In the UK, economists said more QE was still on the cards, despite new figures showing UK inflation well above target at 3.1 per cent during September. The cost of living, which has held for three months now, is still well above the Bank of England's 2 per cent target.

Further QE talk weakened the pound, which was down against the dollar and the euro at $1.58 and €1.14 respectively. David Jones, chief market strategist at IG Index, said: "Blue-chips came under pressure first thing following signs of China once again trying to keep growth under control by increasing reserve requirements for some lenders, and weakness in the price of copper quickly knocked points off some of the big mining stocks.

"However, once again we have seen investors happy to bargain hunt on weakness - 5,600 proved to be a good floor for the FTSE and the index reversed direction to claw back all the early losses."

With oil prices slipping 1 per cent to just under $82 a barrel, BP fell 3.2p to 429.2p and Royal Dutch Shell dropped 4p to 1,913p.As traders backed defensive stocks, water firm Severn Trent saw a gain of 13p to 1,345p, British American Tobacco climbed 22.5p to 2,411p and pharmaceutical firm AstraZeneca was up 26p at 3,320.5p.

Brief A
In the market report, at what level did the pound stand against the dollar?
Brief B
Transcribe the market report between "In the UK, economists" and "per cent target.", inclusive.
The material that comes after the market report is not required for anything here.

Collection entries

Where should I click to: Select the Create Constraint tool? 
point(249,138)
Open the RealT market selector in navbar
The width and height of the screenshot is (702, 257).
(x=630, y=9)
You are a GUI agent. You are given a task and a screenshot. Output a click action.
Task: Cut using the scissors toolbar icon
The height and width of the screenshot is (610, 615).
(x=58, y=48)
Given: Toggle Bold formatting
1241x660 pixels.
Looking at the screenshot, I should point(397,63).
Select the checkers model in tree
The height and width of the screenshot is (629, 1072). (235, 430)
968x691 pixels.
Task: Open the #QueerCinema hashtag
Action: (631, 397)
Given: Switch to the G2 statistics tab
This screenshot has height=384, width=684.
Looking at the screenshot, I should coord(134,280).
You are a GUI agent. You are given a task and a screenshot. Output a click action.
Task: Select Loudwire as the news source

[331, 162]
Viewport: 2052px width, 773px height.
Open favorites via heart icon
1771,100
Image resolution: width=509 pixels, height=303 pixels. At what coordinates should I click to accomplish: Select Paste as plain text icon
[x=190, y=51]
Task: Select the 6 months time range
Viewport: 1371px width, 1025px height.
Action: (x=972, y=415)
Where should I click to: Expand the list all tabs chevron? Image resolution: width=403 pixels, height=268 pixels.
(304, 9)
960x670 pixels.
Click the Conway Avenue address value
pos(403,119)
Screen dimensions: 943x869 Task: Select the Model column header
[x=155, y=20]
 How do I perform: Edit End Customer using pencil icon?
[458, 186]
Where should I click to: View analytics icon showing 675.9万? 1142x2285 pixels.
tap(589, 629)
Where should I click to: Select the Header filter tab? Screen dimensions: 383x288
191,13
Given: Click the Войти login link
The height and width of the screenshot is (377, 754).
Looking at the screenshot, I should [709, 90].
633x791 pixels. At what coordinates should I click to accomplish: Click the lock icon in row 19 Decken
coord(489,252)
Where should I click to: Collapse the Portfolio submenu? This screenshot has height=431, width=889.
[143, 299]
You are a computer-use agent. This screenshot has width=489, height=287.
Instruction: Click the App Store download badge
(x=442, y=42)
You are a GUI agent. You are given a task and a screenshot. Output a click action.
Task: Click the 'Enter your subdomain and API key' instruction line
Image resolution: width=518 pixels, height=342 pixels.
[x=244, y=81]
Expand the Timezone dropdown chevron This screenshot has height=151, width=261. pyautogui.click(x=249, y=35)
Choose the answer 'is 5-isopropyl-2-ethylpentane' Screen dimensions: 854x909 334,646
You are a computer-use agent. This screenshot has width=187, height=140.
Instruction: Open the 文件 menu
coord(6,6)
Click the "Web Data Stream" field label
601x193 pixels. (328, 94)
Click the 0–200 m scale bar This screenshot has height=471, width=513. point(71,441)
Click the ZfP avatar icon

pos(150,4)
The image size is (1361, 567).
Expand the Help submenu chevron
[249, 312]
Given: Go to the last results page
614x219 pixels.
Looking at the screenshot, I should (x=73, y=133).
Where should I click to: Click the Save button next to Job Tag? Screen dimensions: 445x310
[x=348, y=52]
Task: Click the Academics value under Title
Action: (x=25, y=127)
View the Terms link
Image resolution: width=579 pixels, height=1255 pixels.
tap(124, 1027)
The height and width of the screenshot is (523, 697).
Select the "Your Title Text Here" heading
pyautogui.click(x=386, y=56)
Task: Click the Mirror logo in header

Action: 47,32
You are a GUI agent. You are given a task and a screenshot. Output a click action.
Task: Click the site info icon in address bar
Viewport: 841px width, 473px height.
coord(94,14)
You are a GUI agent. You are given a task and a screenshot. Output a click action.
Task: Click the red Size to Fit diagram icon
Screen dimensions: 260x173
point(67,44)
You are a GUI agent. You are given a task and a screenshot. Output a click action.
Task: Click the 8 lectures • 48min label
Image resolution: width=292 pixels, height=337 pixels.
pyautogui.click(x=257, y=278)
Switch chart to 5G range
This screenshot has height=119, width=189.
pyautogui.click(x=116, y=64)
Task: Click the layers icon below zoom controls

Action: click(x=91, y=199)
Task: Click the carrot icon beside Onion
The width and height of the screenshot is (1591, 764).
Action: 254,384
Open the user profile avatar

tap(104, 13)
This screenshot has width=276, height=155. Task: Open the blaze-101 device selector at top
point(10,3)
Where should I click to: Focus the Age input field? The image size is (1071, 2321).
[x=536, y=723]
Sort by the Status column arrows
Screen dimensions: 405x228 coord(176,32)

Task output A
$1.58

Task output B
In the UK, economists said more QE was still on the cards, despite new figures showing UK inflation well above target at 3.1 per cent during September. The cost of living, which has held for three months now, is still well above the Bank of England's 2 per cent target.